### [Material to process]
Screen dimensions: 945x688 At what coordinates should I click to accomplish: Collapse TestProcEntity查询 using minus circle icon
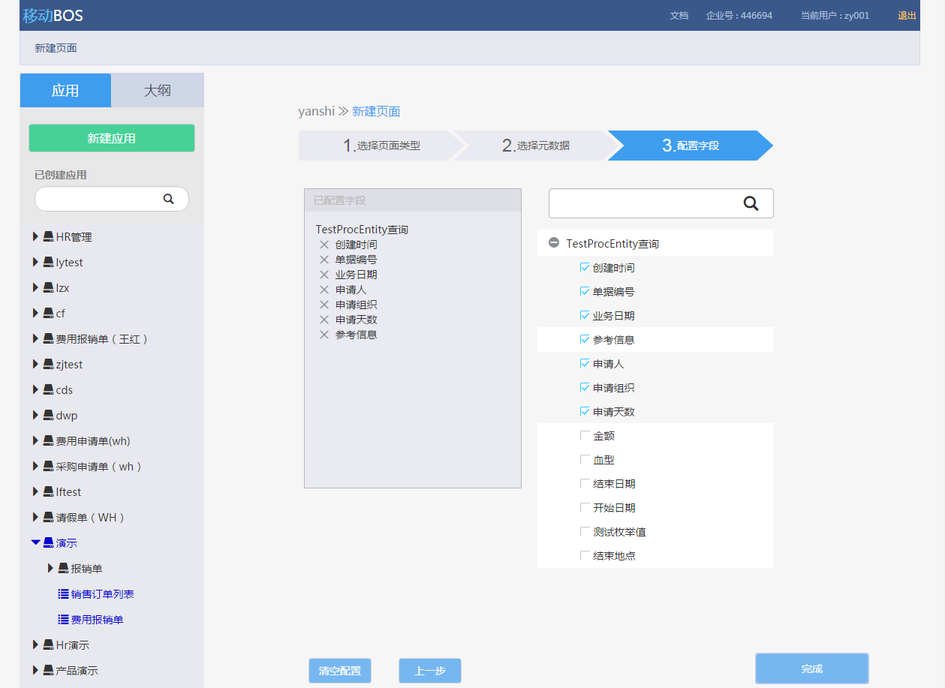pos(554,243)
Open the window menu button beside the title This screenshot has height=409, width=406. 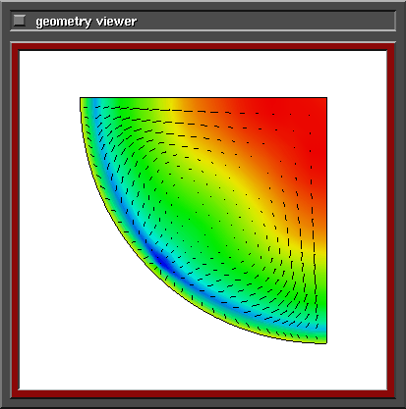(x=19, y=21)
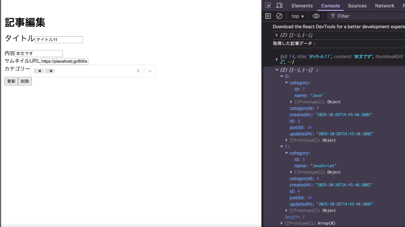Expand the Prototype object under category Java
Viewport: 405px width, 227px height.
291,102
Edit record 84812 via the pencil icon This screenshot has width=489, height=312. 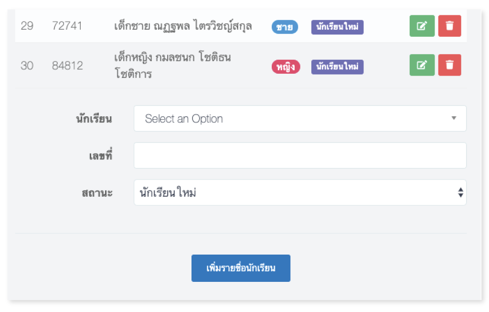coord(422,65)
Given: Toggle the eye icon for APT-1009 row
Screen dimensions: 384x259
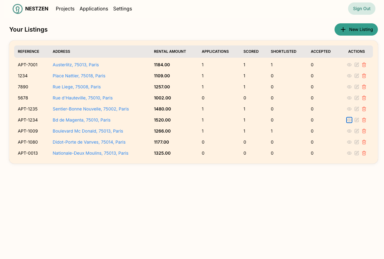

### [Work required]
All lines from the one containing "Given: Toggle the eye icon for APT-1009 row" to the end of the entries should appear in the output exactly as written, with no pictures.

### [Response below]
Given: Toggle the eye icon for APT-1009 row
Screen dimensions: 384x259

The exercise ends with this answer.